The above is only a preferred embodiment of the present invention, it is not intended to restrict the invention, it is noted that for this skill For the those of ordinary skill in art field, without departing from the technical principles of the invention, can also make it is several improvement and Modification, these improvements and modifications also should be regarded as protection scope of the present invention.

Claims

1. a kind of medical text terms automatic identifying method based on shot and long term memory network, which is characterized in that including,

Training data is input in two-way length memory network, the mark of each text maximum probability in medicine text sentence is obtained Sign classification；

By the label classification of each text maximum probability, this output result is input in condition random field, uses viterbi algorithm meter Calculate the maximum annotated sequence of joint probability.

2. the medical text terms automatic identifying method according to claim 1 based on shot and long term memory network, feature It is, obtain word vector with the text vector training method of word2vec, the word vector matrix L of generation is that n × m ties up matrix, Middle n represents the number of words in dictionary, and m represents the dimension of each word vector, usual m value between 100 to 300.

3. a kind of medical text terms automatic recognition system based on shot and long term memory network characterized by comprising

Two-way length memory network unit in short-term obtains medicine text for training data to be input in two-way length memory network The label classification of each text maximum probability in this sentence；

Conditional random field models unit, for by the label classification of each text maximum probability this output result be input to condition with In airport, the maximum annotated sequence of joint probability is calculated using viterbi algorithm.

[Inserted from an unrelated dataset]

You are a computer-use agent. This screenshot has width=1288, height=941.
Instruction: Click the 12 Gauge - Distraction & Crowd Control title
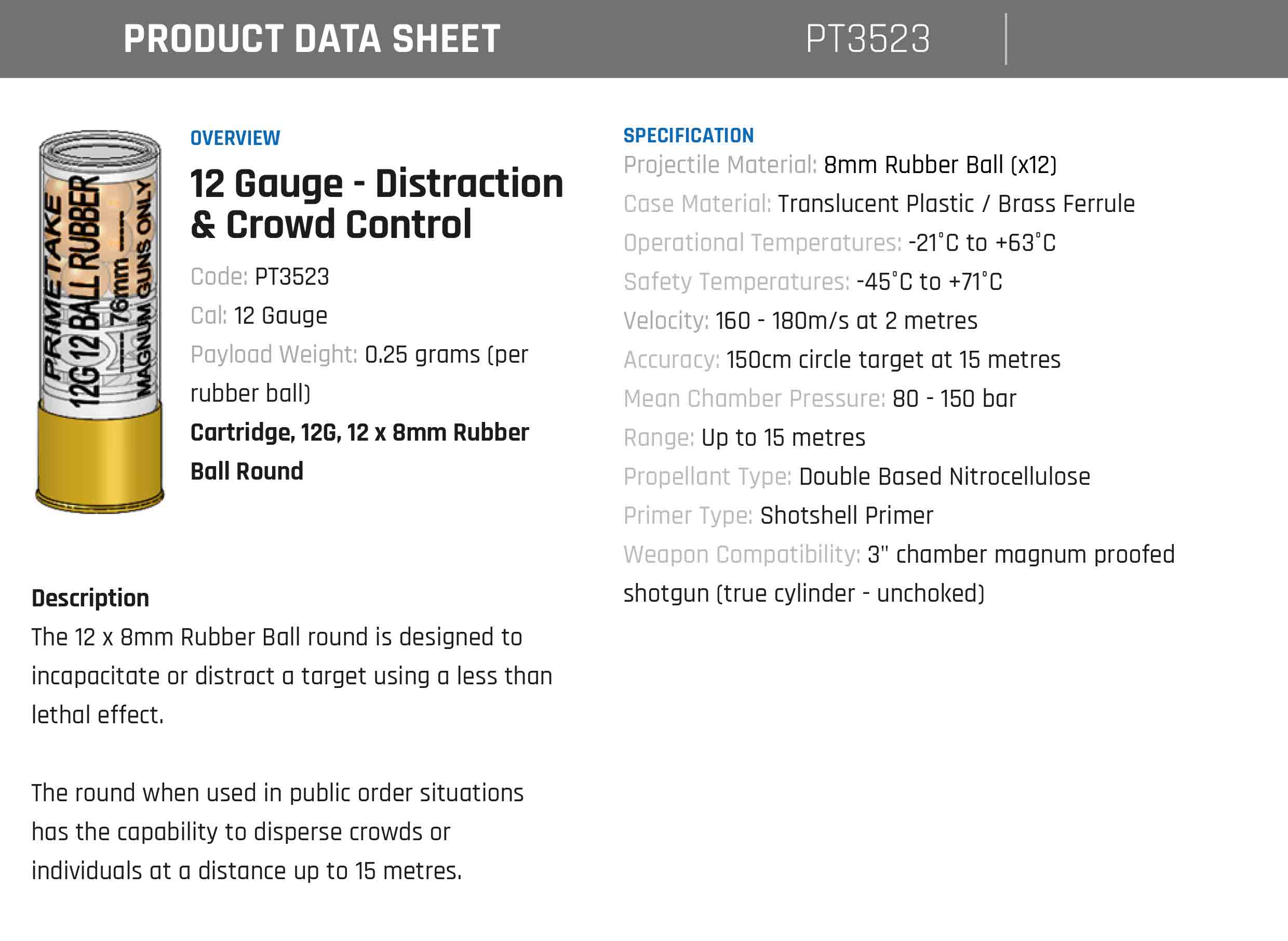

4. the medical text terms automatic recognition system according to claim 1 based on shot and long term memory network, feature It is, specifically includes:

Text input layer, text are inputted in the form that single word is split；

Two-way length memory network layer in short-term extracts word vector embeding layer feature using LSTM layers forward, backward LSTM layers respectively；

Condition random field layer integrates the information of two-way LSTM, and the information after integration will be exported medicine text as input Word for word mark part of speech.